Sole Criterion: Identification of a Woman
By Brett Ballard-Beach
March 29, 2012
By contrast, Nicollo’s physical relationship with Ida is expressed through passionate kisses, extended embraces and hand-holding and a less “idealized” expression of the female body: the only time we see Ida naked (fully) is as she is talking to Nicollo while on the toilet, wiping herself. I don’t take the absence of the sex act in the Ida portion of Identification to mean that they aren’t having any, or to set up some false madonna/whore dichotomy, but to suggest, by shorthand, that Ida is providing him with something Mavi couldn’t, even as he remains “obsessed” (Tomas Milian’s restrained and occasionally one-note performance never quite suggests an adequate amount of obsession to accompany the demands of the plot. He seems appropriately weary, though).
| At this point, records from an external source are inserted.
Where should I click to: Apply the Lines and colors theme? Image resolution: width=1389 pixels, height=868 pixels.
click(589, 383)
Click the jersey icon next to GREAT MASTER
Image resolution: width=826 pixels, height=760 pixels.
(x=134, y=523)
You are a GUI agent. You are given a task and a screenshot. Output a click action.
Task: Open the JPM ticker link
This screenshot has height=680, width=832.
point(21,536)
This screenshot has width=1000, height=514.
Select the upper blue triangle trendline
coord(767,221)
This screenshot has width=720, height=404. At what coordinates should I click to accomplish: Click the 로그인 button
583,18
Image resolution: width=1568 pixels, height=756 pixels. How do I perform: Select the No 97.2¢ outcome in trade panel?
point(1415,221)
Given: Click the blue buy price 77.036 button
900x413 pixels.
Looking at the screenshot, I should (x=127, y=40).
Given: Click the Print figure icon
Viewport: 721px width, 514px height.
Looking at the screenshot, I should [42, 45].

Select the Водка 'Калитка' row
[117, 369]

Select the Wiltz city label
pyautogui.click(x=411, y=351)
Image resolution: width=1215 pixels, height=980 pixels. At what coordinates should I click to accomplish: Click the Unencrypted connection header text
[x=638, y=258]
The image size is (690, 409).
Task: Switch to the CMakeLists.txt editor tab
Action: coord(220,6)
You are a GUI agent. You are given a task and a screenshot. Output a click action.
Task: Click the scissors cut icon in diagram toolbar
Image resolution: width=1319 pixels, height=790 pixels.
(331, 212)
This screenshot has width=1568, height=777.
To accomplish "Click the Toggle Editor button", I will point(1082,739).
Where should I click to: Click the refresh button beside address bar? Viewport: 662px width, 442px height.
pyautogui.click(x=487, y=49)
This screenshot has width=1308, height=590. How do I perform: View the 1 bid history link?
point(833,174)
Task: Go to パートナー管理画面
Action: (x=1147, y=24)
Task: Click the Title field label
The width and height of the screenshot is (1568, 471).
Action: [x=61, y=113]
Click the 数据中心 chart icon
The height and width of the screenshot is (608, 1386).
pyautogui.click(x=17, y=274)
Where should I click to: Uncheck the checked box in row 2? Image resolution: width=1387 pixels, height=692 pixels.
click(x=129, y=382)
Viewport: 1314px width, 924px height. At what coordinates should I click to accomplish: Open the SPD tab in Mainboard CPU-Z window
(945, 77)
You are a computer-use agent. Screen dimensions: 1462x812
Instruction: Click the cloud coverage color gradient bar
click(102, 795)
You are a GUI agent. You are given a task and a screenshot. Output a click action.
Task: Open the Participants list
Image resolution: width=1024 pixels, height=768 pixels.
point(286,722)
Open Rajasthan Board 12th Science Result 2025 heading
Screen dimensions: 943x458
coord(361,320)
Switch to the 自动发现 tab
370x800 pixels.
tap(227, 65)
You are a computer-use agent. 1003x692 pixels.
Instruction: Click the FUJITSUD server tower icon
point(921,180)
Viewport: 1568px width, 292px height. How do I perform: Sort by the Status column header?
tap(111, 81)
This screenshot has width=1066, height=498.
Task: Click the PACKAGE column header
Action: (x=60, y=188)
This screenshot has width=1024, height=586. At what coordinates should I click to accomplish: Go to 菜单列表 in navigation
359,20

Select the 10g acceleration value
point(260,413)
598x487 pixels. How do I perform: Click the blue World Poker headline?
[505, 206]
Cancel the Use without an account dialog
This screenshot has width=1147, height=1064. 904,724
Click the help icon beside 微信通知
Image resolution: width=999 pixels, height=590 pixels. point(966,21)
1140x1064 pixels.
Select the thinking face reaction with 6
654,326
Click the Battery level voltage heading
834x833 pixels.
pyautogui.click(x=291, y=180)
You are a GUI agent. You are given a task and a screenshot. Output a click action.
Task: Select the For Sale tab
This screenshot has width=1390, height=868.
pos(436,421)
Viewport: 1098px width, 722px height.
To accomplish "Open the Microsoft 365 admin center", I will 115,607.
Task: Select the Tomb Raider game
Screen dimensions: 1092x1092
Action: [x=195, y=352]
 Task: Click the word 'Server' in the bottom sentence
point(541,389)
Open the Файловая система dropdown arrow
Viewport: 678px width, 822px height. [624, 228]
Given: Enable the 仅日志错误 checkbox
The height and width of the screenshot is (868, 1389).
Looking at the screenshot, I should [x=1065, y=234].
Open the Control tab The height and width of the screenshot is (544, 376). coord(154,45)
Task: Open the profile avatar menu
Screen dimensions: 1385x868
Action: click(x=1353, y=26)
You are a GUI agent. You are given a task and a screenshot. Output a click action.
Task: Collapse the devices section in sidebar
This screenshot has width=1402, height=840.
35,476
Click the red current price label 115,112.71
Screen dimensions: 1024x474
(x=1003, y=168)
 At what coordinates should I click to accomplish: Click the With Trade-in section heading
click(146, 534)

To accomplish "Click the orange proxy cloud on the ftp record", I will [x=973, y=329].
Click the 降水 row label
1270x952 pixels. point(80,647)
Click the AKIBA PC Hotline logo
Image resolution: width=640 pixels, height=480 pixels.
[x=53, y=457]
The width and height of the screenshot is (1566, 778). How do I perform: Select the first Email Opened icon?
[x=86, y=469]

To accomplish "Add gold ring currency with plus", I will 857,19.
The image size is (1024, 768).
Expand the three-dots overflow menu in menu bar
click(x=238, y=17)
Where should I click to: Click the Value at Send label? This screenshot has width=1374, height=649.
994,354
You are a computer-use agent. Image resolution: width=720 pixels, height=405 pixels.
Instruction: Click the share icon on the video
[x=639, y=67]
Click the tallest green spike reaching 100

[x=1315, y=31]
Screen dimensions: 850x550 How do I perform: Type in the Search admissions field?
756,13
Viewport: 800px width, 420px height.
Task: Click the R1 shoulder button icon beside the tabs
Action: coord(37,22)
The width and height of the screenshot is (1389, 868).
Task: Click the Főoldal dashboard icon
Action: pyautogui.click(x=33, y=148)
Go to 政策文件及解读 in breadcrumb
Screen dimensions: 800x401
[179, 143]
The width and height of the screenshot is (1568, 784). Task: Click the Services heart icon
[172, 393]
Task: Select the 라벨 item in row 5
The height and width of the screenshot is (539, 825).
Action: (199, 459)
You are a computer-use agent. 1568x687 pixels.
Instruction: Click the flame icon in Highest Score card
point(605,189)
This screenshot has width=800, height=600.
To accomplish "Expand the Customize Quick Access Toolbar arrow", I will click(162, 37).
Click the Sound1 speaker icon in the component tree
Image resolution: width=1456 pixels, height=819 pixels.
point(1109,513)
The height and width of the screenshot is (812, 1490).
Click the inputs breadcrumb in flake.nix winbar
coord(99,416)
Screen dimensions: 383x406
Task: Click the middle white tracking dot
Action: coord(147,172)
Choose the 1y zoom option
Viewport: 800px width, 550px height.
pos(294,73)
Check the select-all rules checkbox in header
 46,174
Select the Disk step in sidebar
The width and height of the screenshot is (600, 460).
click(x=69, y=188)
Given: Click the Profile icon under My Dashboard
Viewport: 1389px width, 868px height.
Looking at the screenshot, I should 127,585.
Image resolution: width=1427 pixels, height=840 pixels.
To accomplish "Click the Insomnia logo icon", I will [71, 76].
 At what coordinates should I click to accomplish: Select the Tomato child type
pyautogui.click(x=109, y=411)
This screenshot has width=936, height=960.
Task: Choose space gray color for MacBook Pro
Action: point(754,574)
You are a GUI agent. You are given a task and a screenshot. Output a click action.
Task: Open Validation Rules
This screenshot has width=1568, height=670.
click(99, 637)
Antonioni keeps a fair amount of ambiguity throughout - Is Nicollo vindicated in his suspicions of Mavi’s faithlessness? Like the protagonist of Proust’s Remembrance of Things Past, he seems tormented by the not improbable possibility that his beloved prefers relations with women to men - but sacrifices a lot of this for an honest and blunt dialogue between Nicollo and Ida at the end, after she receives some unexpected news. Too much is taken for granted, I think, in this conversation. The same turn of events could have been handled with a lot less dialogue to achieve a similar emotional pull on the audience. We may already suspect how Nicollo might react, but having the both of them speculate on it renders the moment inert.
The final minutes suggest that Antonioni may want us to consider human sexual and emotional entanglements to be as fantastical as a sci-fi tale requiring the greatest suspension of disbelief. The parting image is visually stimulating and yet suggests the leap to a certain naïveté that I can’t quite force myself to enact. Accompanied by pieces of melancholic piano music in some moments, and an early ‘80s new wave score courtesy of Tangerine Dream, Japan, XTC, and OMD among others, Identification of a Woman ultimately feels like Antonioni’s stab at an ‘80s romantic comedy - if you substitute ennui for romantic and controlled bemusement for comedy.
It doesn’t become a parody of his style as I imagine his detractors would and may have held forth, but even the second time through it doesn’t enrapture me like some of his works do. And if I can’t buy into its sci-fi trappings (metaphorical or otherwise) viewing it for the first time on the 30th anniversary of its theatrical release, the 15th of its official American engagement, and the first of its DVD release, feels enough like time travel of a sort to allow me some empathy, and not a little interest, for the nature of his experiment.